> THE INPUT

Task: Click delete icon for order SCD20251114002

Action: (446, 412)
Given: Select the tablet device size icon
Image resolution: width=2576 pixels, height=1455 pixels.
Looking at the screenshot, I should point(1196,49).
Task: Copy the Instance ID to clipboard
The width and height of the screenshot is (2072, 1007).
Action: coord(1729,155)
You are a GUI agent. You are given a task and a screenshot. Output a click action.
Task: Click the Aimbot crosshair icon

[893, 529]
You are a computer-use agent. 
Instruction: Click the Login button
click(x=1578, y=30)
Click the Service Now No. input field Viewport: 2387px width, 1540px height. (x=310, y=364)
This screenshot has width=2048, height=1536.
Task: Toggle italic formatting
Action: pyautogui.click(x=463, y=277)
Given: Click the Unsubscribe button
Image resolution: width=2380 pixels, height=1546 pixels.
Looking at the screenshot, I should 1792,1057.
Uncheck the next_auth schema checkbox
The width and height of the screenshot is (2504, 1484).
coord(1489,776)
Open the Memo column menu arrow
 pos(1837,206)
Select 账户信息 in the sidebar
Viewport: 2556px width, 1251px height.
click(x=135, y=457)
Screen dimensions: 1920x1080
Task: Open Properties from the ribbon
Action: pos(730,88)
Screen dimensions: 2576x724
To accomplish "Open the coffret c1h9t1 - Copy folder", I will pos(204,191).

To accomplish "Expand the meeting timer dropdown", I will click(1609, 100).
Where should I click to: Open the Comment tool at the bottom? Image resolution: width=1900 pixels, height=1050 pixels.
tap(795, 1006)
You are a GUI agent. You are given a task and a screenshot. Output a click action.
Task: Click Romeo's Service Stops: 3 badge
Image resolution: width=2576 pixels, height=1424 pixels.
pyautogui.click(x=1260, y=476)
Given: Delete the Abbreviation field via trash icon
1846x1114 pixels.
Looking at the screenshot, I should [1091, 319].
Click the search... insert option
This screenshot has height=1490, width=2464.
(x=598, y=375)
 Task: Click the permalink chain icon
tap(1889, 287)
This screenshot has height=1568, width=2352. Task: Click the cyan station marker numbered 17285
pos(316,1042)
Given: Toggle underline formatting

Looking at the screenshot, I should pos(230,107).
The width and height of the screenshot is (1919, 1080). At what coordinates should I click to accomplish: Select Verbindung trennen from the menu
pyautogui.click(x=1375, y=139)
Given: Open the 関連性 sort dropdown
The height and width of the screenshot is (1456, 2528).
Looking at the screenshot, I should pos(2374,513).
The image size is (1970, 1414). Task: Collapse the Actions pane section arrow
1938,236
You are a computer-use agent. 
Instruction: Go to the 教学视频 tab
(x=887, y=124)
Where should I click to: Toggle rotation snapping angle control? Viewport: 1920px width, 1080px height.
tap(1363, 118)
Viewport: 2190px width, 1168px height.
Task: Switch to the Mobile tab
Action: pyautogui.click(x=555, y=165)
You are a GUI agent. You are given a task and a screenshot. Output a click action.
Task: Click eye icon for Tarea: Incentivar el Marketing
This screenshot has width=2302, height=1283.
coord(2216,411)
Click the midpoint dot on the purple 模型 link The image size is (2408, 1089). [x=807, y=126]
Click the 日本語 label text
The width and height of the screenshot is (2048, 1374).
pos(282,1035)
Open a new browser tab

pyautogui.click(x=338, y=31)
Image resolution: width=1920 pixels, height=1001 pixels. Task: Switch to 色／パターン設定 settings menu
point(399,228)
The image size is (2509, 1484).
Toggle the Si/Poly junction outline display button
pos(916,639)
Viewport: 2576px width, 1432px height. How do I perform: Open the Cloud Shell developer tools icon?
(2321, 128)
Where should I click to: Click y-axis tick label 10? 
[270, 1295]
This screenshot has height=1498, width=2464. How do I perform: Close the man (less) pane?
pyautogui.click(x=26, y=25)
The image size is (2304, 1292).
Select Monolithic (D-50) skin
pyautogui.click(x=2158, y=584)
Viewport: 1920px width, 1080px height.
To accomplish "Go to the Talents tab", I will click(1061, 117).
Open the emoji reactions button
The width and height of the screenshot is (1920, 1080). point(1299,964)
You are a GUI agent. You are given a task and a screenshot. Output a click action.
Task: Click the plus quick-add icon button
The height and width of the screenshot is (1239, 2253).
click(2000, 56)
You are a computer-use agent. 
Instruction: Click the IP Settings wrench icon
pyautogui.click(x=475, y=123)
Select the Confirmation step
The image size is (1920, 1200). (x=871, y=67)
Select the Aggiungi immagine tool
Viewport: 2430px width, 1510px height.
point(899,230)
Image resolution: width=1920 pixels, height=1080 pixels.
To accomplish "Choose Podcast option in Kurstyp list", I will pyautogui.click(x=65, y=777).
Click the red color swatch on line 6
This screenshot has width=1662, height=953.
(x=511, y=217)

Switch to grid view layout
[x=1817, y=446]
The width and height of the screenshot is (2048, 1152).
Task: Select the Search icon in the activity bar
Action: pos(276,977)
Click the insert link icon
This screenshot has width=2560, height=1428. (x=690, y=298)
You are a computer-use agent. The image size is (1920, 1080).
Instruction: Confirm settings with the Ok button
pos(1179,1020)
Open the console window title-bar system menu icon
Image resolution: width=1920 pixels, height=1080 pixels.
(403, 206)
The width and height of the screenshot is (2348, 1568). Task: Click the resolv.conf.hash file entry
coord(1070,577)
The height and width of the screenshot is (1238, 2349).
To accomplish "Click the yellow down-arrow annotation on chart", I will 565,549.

> WORK ORDER
Every entry must be output again exactly as it was given.

> RESULT OF THIS EXERCISE
Task: Click delete icon for order SCD20251114002

Action: (446, 412)
Given: Select the tablet device size icon
Image resolution: width=2576 pixels, height=1455 pixels.
Looking at the screenshot, I should point(1196,49).
Task: Copy the Instance ID to clipboard
The width and height of the screenshot is (2072, 1007).
Action: coord(1729,155)
You are a GUI agent. You are given a task and a screenshot. Output a click action.
Task: Click the Aimbot crosshair icon

[893, 529]
You are a computer-use agent. 
Instruction: Click the Login button
click(x=1578, y=30)
Click the Service Now No. input field Viewport: 2387px width, 1540px height. (x=310, y=364)
This screenshot has width=2048, height=1536.
Task: Toggle italic formatting
Action: pyautogui.click(x=463, y=277)
Given: Click the Unsubscribe button
Image resolution: width=2380 pixels, height=1546 pixels.
Looking at the screenshot, I should 1792,1057.
Uncheck the next_auth schema checkbox
The width and height of the screenshot is (2504, 1484).
coord(1489,776)
Open the Memo column menu arrow
 pos(1837,206)
Select 账户信息 in the sidebar
Viewport: 2556px width, 1251px height.
click(x=135, y=457)
Screen dimensions: 1920x1080
Task: Open Properties from the ribbon
Action: pos(730,88)
Screen dimensions: 2576x724
To accomplish "Open the coffret c1h9t1 - Copy folder", I will pos(204,191).

To accomplish "Expand the meeting timer dropdown", I will click(1609, 100).
Where should I click to: Open the Comment tool at the bottom? Image resolution: width=1900 pixels, height=1050 pixels.
tap(795, 1006)
You are a GUI agent. You are given a task and a screenshot. Output a click action.
Task: Click Romeo's Service Stops: 3 badge
Image resolution: width=2576 pixels, height=1424 pixels.
pyautogui.click(x=1260, y=476)
Given: Delete the Abbreviation field via trash icon
1846x1114 pixels.
Looking at the screenshot, I should [1091, 319].
Click the search... insert option
This screenshot has height=1490, width=2464.
(x=598, y=375)
 Task: Click the permalink chain icon
tap(1889, 287)
This screenshot has height=1568, width=2352. Task: Click the cyan station marker numbered 17285
pos(316,1042)
Given: Toggle underline formatting

Looking at the screenshot, I should pos(230,107).
The width and height of the screenshot is (1919, 1080). At what coordinates should I click to accomplish: Select Verbindung trennen from the menu
pyautogui.click(x=1375, y=139)
Given: Open the 関連性 sort dropdown
The height and width of the screenshot is (1456, 2528).
Looking at the screenshot, I should pos(2374,513).
The image size is (1970, 1414). Task: Collapse the Actions pane section arrow
1938,236
You are a computer-use agent. 
Instruction: Go to the 教学视频 tab
(x=887, y=124)
Where should I click to: Toggle rotation snapping angle control? Viewport: 1920px width, 1080px height.
tap(1363, 118)
Viewport: 2190px width, 1168px height.
Task: Switch to the Mobile tab
Action: pyautogui.click(x=555, y=165)
You are a GUI agent. You are given a task and a screenshot. Output a click action.
Task: Click eye icon for Tarea: Incentivar el Marketing
This screenshot has width=2302, height=1283.
coord(2216,411)
Click the midpoint dot on the purple 模型 link The image size is (2408, 1089). [x=807, y=126]
Click the 日本語 label text
The width and height of the screenshot is (2048, 1374).
pos(282,1035)
Open a new browser tab

pyautogui.click(x=338, y=31)
Image resolution: width=1920 pixels, height=1001 pixels. Task: Switch to 色／パターン設定 settings menu
point(399,228)
The image size is (2509, 1484).
Toggle the Si/Poly junction outline display button
pos(916,639)
Viewport: 2576px width, 1432px height. How do I perform: Open the Cloud Shell developer tools icon?
(2321, 128)
Where should I click to: Click y-axis tick label 10? 
[270, 1295]
This screenshot has height=1498, width=2464. How do I perform: Close the man (less) pane?
pyautogui.click(x=26, y=25)
The image size is (2304, 1292).
Select Monolithic (D-50) skin
pyautogui.click(x=2158, y=584)
Viewport: 1920px width, 1080px height.
To accomplish "Go to the Talents tab", I will click(1061, 117).
Open the emoji reactions button
The width and height of the screenshot is (1920, 1080). point(1299,964)
You are a GUI agent. You are given a task and a screenshot. Output a click action.
Task: Click the plus quick-add icon button
The height and width of the screenshot is (1239, 2253).
click(2000, 56)
You are a computer-use agent. 
Instruction: Click the IP Settings wrench icon
pyautogui.click(x=475, y=123)
Select the Confirmation step
The image size is (1920, 1200). (x=871, y=67)
Select the Aggiungi immagine tool
Viewport: 2430px width, 1510px height.
point(899,230)
Image resolution: width=1920 pixels, height=1080 pixels.
To accomplish "Choose Podcast option in Kurstyp list", I will pyautogui.click(x=65, y=777).
Click the red color swatch on line 6
This screenshot has width=1662, height=953.
(x=511, y=217)

Switch to grid view layout
[x=1817, y=446]
The width and height of the screenshot is (2048, 1152).
Task: Select the Search icon in the activity bar
Action: pos(276,977)
Click the insert link icon
This screenshot has width=2560, height=1428. (x=690, y=298)
You are a computer-use agent. The image size is (1920, 1080).
Instruction: Confirm settings with the Ok button
pos(1179,1020)
Open the console window title-bar system menu icon
Image resolution: width=1920 pixels, height=1080 pixels.
(403, 206)
The width and height of the screenshot is (2348, 1568). Task: Click the resolv.conf.hash file entry
coord(1070,577)
The height and width of the screenshot is (1238, 2349).
To accomplish "Click the yellow down-arrow annotation on chart", I will 565,549.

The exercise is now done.